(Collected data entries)

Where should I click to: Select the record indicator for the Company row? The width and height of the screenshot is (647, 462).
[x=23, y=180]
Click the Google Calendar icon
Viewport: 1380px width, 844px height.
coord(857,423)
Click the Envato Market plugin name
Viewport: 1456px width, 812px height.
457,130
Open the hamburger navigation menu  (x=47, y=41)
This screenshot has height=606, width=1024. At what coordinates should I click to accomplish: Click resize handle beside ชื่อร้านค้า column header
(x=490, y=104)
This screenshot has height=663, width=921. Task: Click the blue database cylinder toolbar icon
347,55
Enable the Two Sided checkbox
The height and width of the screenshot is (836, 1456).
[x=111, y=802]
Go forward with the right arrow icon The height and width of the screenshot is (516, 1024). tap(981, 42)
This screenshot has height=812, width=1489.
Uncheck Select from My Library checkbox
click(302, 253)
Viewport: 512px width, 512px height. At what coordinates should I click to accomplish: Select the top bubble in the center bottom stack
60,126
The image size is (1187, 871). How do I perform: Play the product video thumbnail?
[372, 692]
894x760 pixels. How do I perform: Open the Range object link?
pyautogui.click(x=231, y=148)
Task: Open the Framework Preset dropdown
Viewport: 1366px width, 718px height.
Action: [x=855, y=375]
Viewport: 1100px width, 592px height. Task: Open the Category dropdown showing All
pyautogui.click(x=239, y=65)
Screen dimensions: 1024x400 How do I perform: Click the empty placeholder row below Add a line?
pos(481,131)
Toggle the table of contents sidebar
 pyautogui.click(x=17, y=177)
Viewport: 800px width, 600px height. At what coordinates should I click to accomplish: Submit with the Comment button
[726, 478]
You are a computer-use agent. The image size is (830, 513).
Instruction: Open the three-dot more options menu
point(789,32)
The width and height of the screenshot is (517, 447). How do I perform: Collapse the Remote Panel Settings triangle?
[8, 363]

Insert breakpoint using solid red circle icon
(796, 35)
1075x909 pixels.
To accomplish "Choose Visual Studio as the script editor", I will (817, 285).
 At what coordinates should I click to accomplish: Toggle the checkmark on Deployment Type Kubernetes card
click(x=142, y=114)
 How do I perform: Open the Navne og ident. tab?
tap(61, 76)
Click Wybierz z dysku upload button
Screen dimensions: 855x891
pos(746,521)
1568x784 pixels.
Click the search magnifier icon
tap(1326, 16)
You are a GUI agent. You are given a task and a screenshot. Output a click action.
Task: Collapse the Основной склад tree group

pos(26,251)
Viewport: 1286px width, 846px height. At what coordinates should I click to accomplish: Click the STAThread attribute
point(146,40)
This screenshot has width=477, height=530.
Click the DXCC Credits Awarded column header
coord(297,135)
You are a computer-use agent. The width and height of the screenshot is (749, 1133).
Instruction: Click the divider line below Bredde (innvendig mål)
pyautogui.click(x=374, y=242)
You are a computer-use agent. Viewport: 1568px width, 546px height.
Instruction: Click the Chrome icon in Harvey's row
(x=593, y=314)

● **WHAT THE EXERCISE ASKS**
Reproduce verbatim the lines of the material starting at the one containing "Viewport: 512px width, 512px" and ending at the one containing "pyautogui.click(x=17, y=177)", both included.

● **EXERCISE ANSWER**
Viewport: 512px width, 512px height. At what coordinates should I click to accomplish: Select the top bubble in the center bottom stack
60,126
The image size is (1187, 871). How do I perform: Play the product video thumbnail?
[372, 692]
894x760 pixels. How do I perform: Open the Range object link?
pyautogui.click(x=231, y=148)
Task: Open the Framework Preset dropdown
Viewport: 1366px width, 718px height.
Action: [x=855, y=375]
Viewport: 1100px width, 592px height. Task: Open the Category dropdown showing All
pyautogui.click(x=239, y=65)
Screen dimensions: 1024x400 How do I perform: Click the empty placeholder row below Add a line?
pos(481,131)
Toggle the table of contents sidebar
 pyautogui.click(x=17, y=177)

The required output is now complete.